-1

I have a db of places people have ordered items from. I parsed the list to get the city and state so it prints like this - city, state (New York, NY) etc....

I use the variables $city and $state but I want to count how many times each city and state occur so it looks like this - city, state, count (Seattle, WA 8)

I have all of it working except the count .. I am using a hash but I can't figure out what is wrong with this hash:

if ($varc==3) {
        $line =~ /(?:\>)(\w+.*)(?:\<)/;
        $city = $1;
    }
    if ($vars==5) {
        $line =~ /(?:\>)((\w+.*))(?:\<)/;
        $state = $1;

        # foreach $count (keys %counts){
        #   $counts = {$city, $state} {$count}++;
        #   print $counts;
        # }

    print "$city, $state\n";

    }

foreach $count (keys %counts){
$counts = {$city, $state} {$count}++;
print $counts;
}
R.Stone
  • 15
  • 1
  • 4

2 Answers2

1

Instead of printing city and state you can build a "location" string with both items and use the following counting code:

# Declare this variable before starting to parse the locations.
my %counts = ();

# Inside of the loop that parses the city and state, let's assume
# that you've got $city and $state already...

  my $location = "$city, $state";
  $counts{$location} += 1;
}

# When you've processed all locations then the counts will be correct.
foreach $location (keys %counts) {
  print "OK: $location => $counts{$location}\n";
}

# OK: New York, NY => 5
# OK: Albuquerque, NM => 1
# OK: Los Angeles, CA => 2
maerics
  • 151,642
  • 46
  • 269
  • 291
  • I don't understand how you have [at]places = ( followed by the city and state. I have code that when runs prints city and state but not with the [at]places and in this type of list so I have no idea how to get a list formatted after the ( in the [at]places... unless I copy paste all this and manually make the list but that seems to be completely defeating the purpose – R.Stone Nov 21 '17 at 15:27
  • You say that you "parsed the list to get the city and state" so it sounds like you've already got a list containing those parsed items in an array.
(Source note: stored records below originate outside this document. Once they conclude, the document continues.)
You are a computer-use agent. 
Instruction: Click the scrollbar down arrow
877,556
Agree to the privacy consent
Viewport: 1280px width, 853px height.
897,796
If so, then all you need to do is the rest of the code afterwards. – maerics Nov 21 '17 at 15:31
  • Hmmm...so when I run the full code that is listed above and it hits the print $city, $state line (without the hash) it returns the following in my cmd window: city, state city, state city, state with a \n between each pair ... so does that mean this is an array? I am sorry but I just don't understand. I thought I had made it through the hard part by get through the jumbled mess of information and pulling out the city, state.... all I need is the count but this seems to be way more difficult than I thought it would be. – R.Stone Nov 21 '17 at 15:34
  • Can I create this by doing the following: [at]places=($city, $state); ? – R.Stone Nov 21 '17 at 15:39
  • Ah ok, I just saw your updated question. If you've got city and state in separate variables then you can just build a string containing them both and use similar code as above. I'l update my answer.... – maerics Nov 21 '17 at 15:39
  • Thank you, I will try this out. – R.Stone Nov 21 '17 at 15:47
  • Ok, it's not throwing an error but it isn't working properly.... instead of returning city, state, number ... it is returning city, state =>1 for each line with the city, state being correct but the number is =>1 for all. – R.Stone Nov 21 '17 at 15:54
  • Ah, ok I figured out what the hangup was. It is working, thank you!!!! – R.Stone Nov 21 '17 at 15:56
  • Huh, I ended up reproducing your answer in different words because I didn't see your edit. – simbabque Nov 21 '17 at 16:01
1

This is going to be a mix of an answer and a code review. I will start with a warning though.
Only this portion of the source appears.